I met [chief mentor N R] Narayanamurthy and [CEO, president and managing director] Nandan [Nilekani] while leaving Infosys. In fact, they did not ask me anything, but encouraged me for career growth. Narayanamurthy asked me why I want to quit? I respect him a lot. I told him that I am getting a good position and will lead the BSP concept and, moreover, I will create jobs in India. He is absolutely encouraging, and mentioned that the concept will work out and Quintant will definitely be a successful company. He is a good person and always encourages someone creating jobs in India.
Did you get any assurance from Infosys?
Yes, Narayanamurthy Murthy was kind enough to say that if I want to rejoin Infosys I will always be welcomed.
It's almost a month now since you joined Quintant.

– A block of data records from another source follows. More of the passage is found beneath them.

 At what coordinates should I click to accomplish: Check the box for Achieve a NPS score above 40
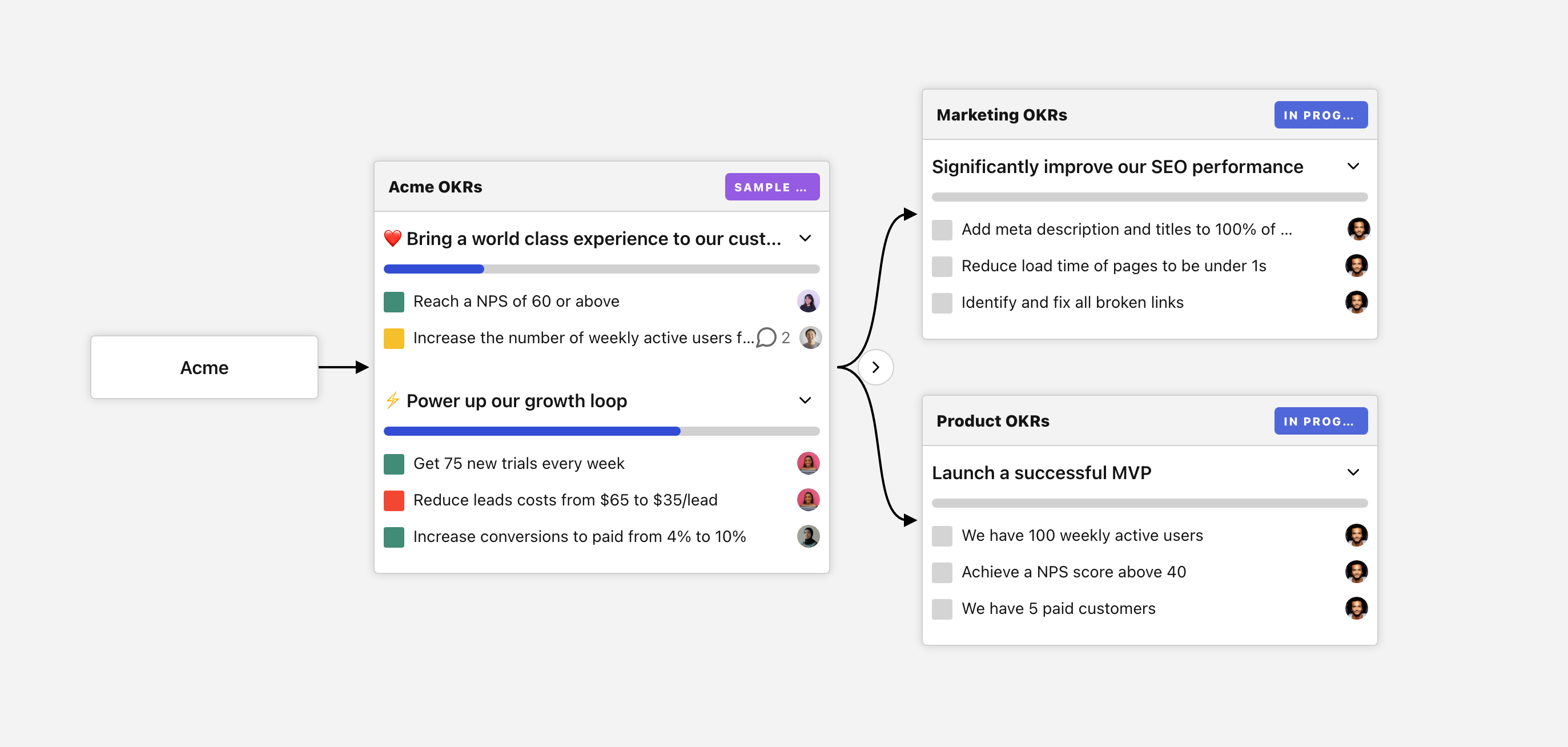tap(942, 572)
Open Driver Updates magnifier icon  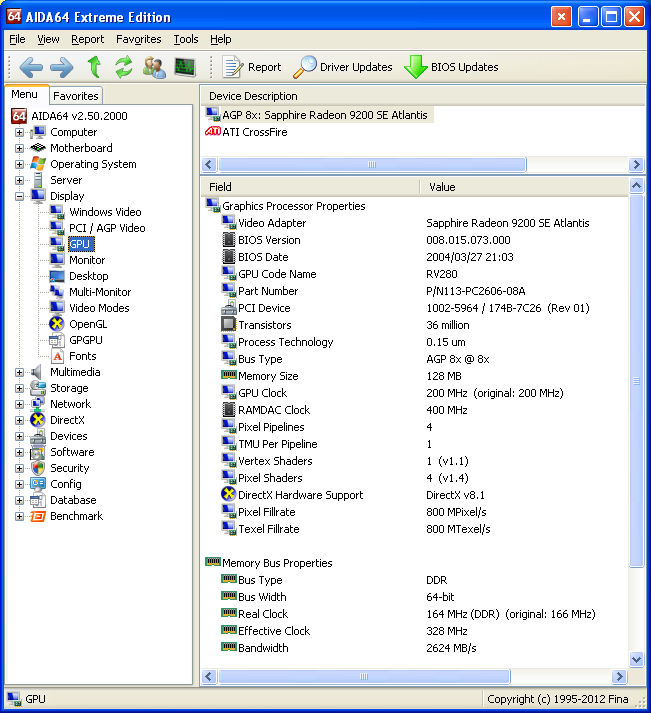[x=305, y=67]
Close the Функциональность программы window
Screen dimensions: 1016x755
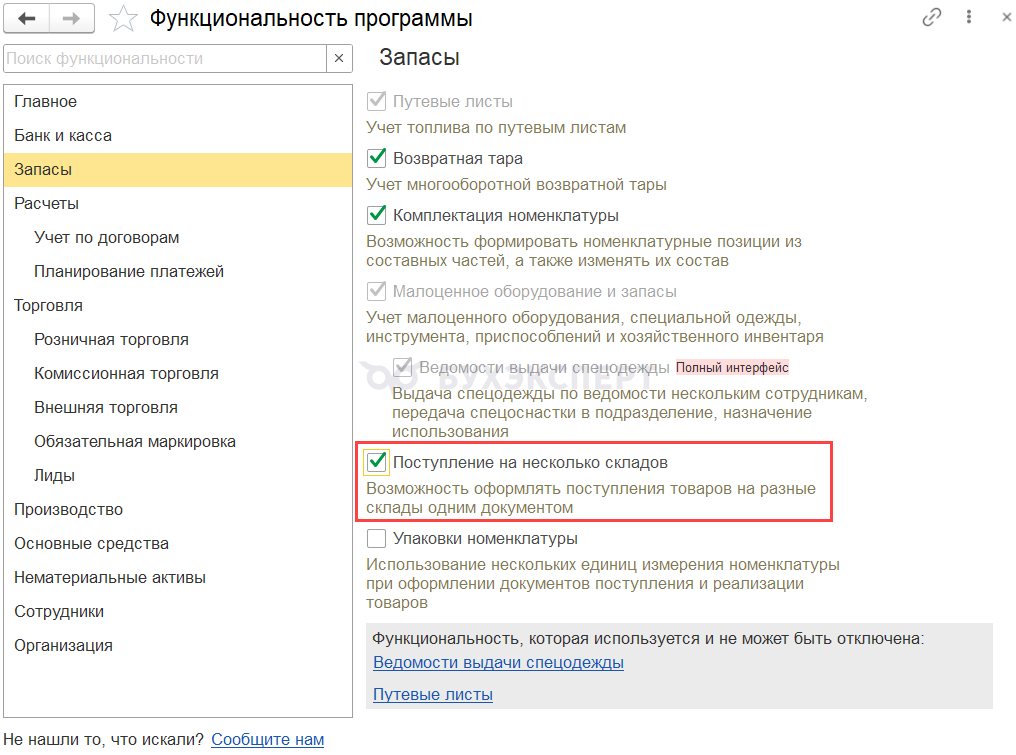pos(1006,17)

Did you ever regret your decision?
No, I had never thought that I had taken a wrong decision in joining Quintant. Here, I have a privilege of working with people who have expertise in their own domain areas for more than a decade. For instance, people in Quintant are experts in their own subjects.
Why are people from the marketing division of Infosys leaving (see )?
What is your career ambition?
I want to start an IT company 10 years from now. I have no idea what type of a company it is going to be.